▸ **Текст для чтения**
В. В. Седов настаивает на выявлении «генетической преемственности». Слово «генетическая» в применении к глиняной посуде, топорам и погребальным сооружениям не может, разумеется, пониматься в прямом смысле. Лучше было бы ввести понятие «прототип», исключив родственные связи горшков и застежек. На серьезные методические раздумья наводит тезис исследователя о том, что «если полной преемственности (генетической. – Б. Р.) не обнаруживается, то неизбежен вывод о смене одного этноса другим или о наслоении одной этноязыковой единицы на другую» [10].
Такая постановка вопроса заставляет нас исключить из процесса исследования два существенных фактора в жизни первобытных племен: во-первых, влияние одной группы племен на другую или высокой цивилизации на варваров, а во-вторых, возможность внутреннего скачка, связанного с изменением хозяйственной формы, появлением новой социальной структуры или с изменившейся внешнеполитической обстановкой. Археология – вполне историческая наука, и она повествует нам не только о спокойной, ничем не прерываемой эволюции, но и о резких изменениях, внезапном упадке той или иной культуры (не означающем, впрочем, того, что весь народ вымер) или, наоборот, о быстром рождении новых хозяйственных и бытовых форм, что хорошо отражается в археологическом материале и производит впечатление смены культур, смены этноса.
Переход к пастушеству в начале бронзового века привел к рождению новых форм материальной культуры (посуда, боевые топоры) и к сильному перемешиванию медленно расселявшихся племен.

▸ **Блок данных**

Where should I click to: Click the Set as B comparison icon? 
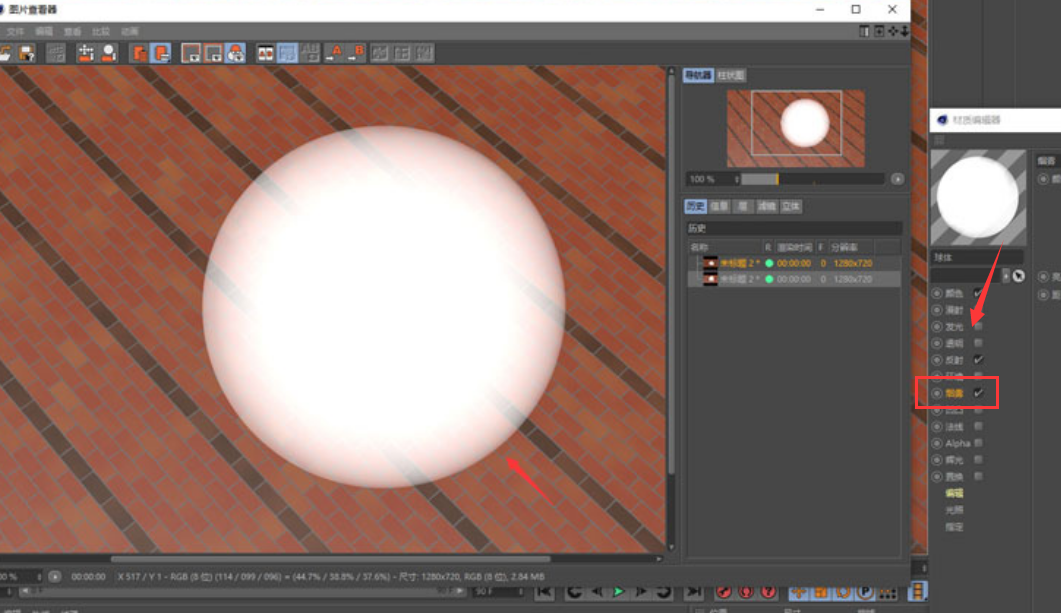[356, 53]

▸ **Задания**
(A) Перепечатайте, пожалуйста, часть текста для чтения: начните со слов «Переход к пастушеству» и остановитесь после слов «медленно расселявшихся племен.».
(B) К чему, согласно тексту для чтения, привел переход к пастушеству в начале бронзового века?

▸ **Ответы к заданиям**
(A)
Переход к пастушеству в начале бронзового века привел к рождению новых форм материальной культуры (посуда, боевые топоры) и к сильному перемешиванию медленно расселявшихся племен.

(B) К рождению новых форм материальной культуры (посуда, боевые топоры) и к сильному перемешиванию медленно расселявшихся племен.